A user testing the model on hugging face pointed out that its output can be predicted to be toxic, "I used benign tweets as seed text and tried the demonstration mode four times. In the first time, one of the reply posts was a letter n. The seed of my third experiment was a sentence about climate change. In response, your tool expanded it to a conspiracy theory about the Rothschild family (SIC) and Jewish support for it."
On twitter, the significance of the project was hotly debated.
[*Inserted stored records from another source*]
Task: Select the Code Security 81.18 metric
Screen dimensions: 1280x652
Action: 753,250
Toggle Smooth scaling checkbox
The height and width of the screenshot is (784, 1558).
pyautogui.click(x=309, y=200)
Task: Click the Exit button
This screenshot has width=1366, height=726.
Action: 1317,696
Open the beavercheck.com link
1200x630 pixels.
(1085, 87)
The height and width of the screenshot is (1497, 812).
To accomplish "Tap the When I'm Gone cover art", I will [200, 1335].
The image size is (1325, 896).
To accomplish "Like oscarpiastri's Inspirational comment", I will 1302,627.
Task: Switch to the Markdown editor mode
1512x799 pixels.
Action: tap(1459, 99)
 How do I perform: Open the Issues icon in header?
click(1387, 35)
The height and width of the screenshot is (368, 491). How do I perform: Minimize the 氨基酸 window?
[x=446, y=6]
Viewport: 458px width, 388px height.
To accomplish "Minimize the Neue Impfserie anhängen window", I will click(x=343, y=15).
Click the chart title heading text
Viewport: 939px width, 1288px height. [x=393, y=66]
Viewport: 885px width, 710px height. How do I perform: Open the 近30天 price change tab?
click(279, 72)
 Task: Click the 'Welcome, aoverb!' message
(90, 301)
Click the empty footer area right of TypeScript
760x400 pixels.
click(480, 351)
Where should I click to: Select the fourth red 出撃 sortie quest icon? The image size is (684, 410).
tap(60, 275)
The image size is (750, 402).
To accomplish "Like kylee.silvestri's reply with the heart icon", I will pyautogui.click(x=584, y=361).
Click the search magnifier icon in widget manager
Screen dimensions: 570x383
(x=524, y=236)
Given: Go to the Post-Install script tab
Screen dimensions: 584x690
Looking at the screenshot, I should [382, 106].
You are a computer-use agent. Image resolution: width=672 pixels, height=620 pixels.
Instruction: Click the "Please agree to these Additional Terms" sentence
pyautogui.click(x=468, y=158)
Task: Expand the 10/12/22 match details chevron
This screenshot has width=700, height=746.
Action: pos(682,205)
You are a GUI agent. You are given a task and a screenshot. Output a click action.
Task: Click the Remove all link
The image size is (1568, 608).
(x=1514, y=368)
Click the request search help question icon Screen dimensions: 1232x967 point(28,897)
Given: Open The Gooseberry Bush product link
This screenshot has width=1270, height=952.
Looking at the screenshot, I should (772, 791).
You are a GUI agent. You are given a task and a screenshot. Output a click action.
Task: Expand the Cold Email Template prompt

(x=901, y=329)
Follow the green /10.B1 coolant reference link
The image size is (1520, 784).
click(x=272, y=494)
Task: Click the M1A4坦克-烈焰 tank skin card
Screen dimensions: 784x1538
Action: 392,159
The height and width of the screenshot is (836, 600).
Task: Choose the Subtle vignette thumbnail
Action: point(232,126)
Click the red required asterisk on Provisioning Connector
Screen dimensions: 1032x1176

Kathryn Cramer, a graduate student in data science, said in a tweet to Kilcher: "what you are doing here is the art of provocative behavior to defy the rules and moral standards you are familiar with."
Andreykurenkov, a doctor of computer science, tweeted, "to be honest, what is your reason for doing this? Did you foresee that it would be well used, or did you release it to cause drama and 'enrage the sober crowd'?"
Kilcher believes that sharing the project is benign. "If I have to criticize myself, I will mainly criticize the decision to start the project," Kilcher said in an interview with the verge. "I think that under the condition that everyone is equal, I may be able to spend time on the same influential things, but it will bring more positive community results."
In 2016, the main issue discussed about AI is that a company's R & D department may start offensive AI robots without proper supervision. By 2022, perhaps the problem is that there is no need for an R & D department at all.